As a consultant and writer, I am fascinated with how much content the average person creates and consumes in the normal course of doing business. For example, I purchased a new notebook computer and began using it four months ago. As of today, the "My Documents" folder contains 2439 files totalling 349 MB of data. My quick analysis tells me that about 150 MB of that content was transferred over in bulk from another computer. The remaining 200 MB has been created or accumulated by me in the course of my work.
That's a lot of content.
One project is pretty typical, I think, of the constellation of content that one creates, consumes, or otherwise accumulates in the course of doing work. For a report that I am writing, I have accumulated 88 files, spread over three folders, amounting to 14 MB of information. My written output—including correspondence, outlines, summaries of interviews and research, and various drafts of the document and its sections—totals 2 MB. The remaining content is source material that I am researching and citing.

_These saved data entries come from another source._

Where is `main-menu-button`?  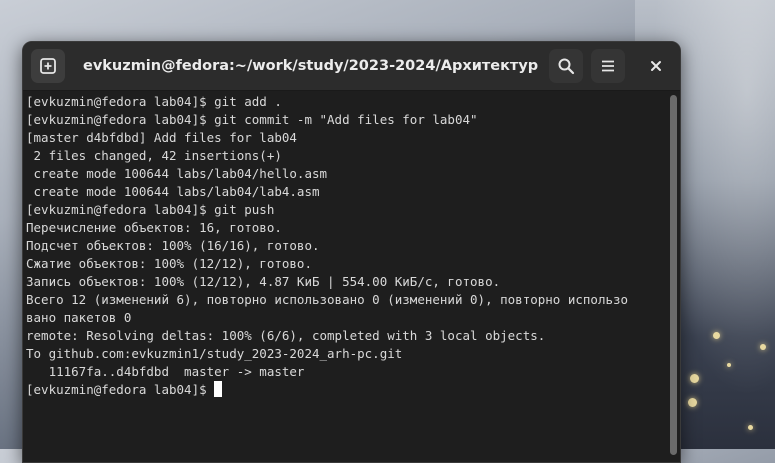 main-menu-button is located at coordinates (608, 66).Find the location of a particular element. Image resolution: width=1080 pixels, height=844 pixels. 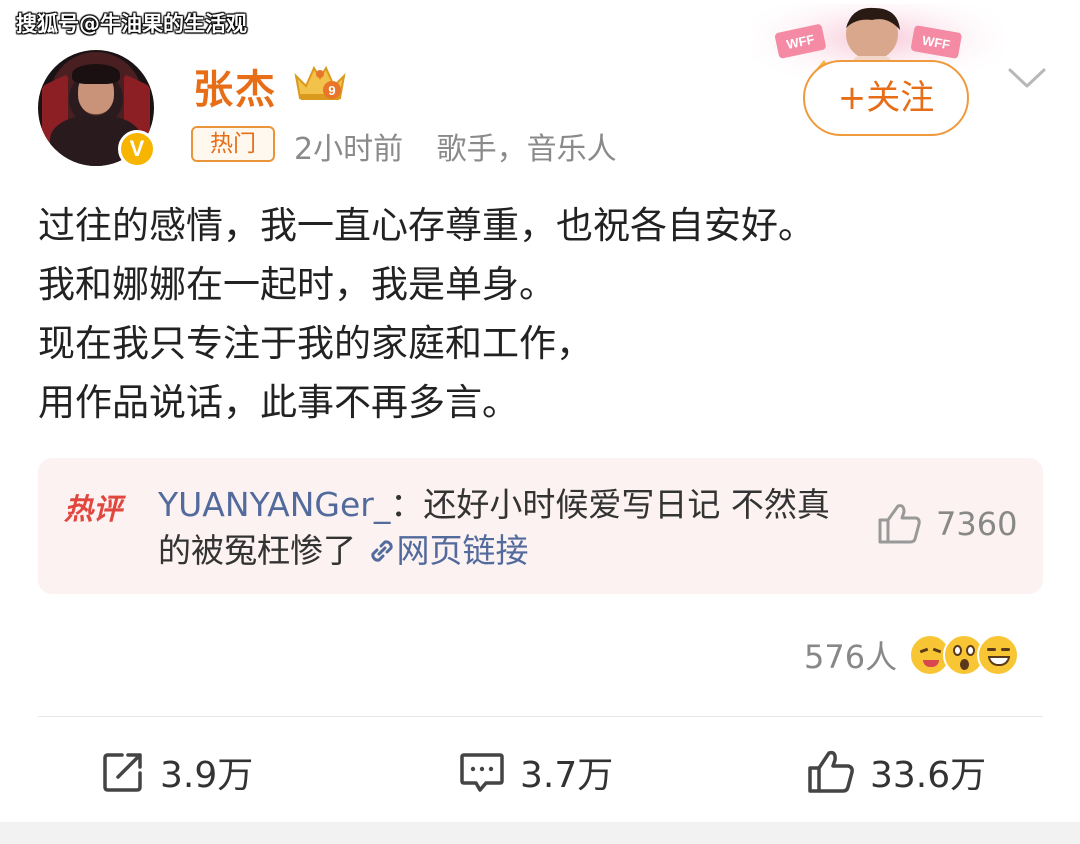

hot-comment-like-count: 7360 is located at coordinates (977, 524).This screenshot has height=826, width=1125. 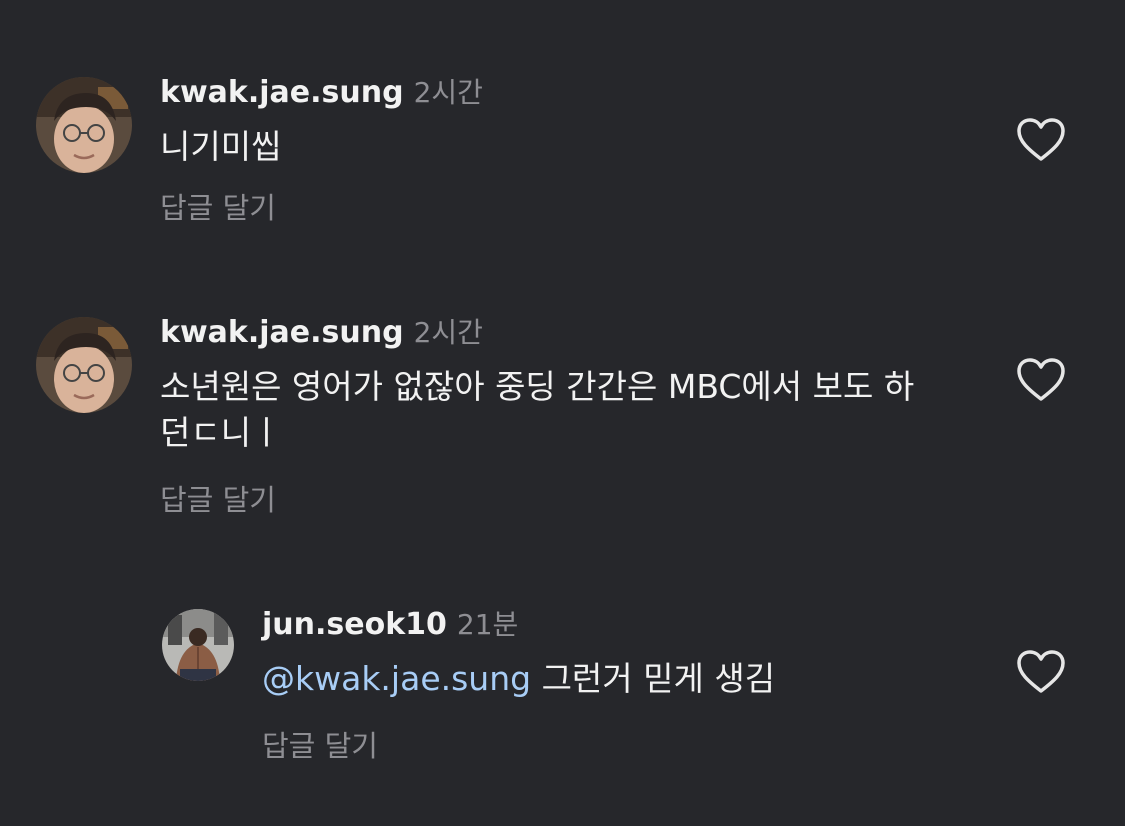 I want to click on reply-button: 답글 달기, so click(x=320, y=746).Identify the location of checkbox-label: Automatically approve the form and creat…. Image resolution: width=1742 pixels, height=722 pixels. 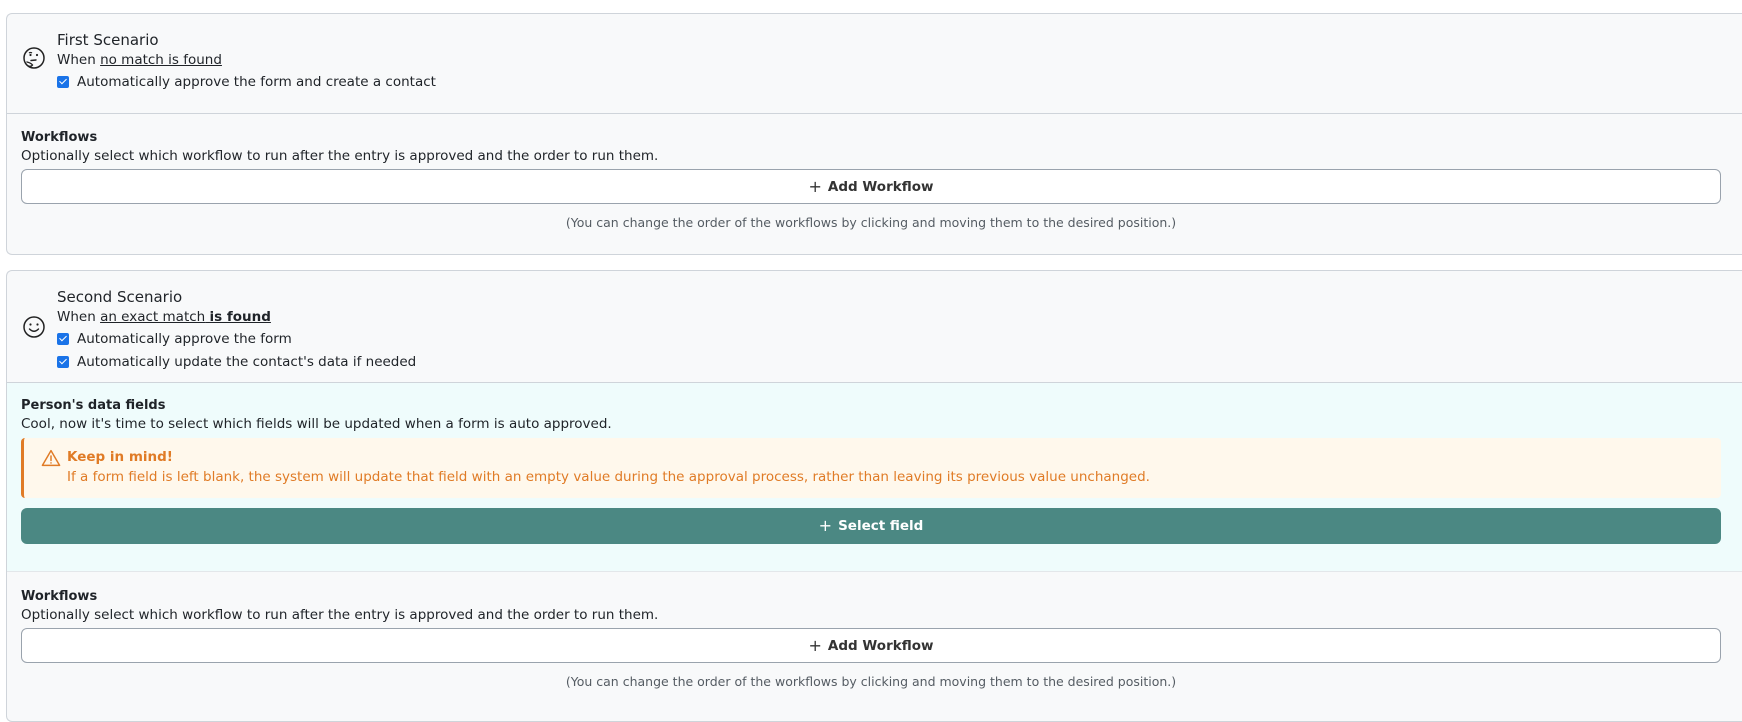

Most of these are in PDF, HTML, or PowerPoint format. Only one (at 1.4 MB) is a space hog; the rest range from 75 to 300 KB. The final report, without graphics, will probably be around 200 KB, perhaps around 60 pages.
To date, not a single electron regarding this project has appeared on my site or anywhere else on the Web.
So perhaps a blogging tool can begin to solve this problem. Perhaps it can give me an easier, less painful way of bringing content from the hidden world of my C: drive to readers who are potentially interested. We shall see. I welcome your feedback, comments, and response.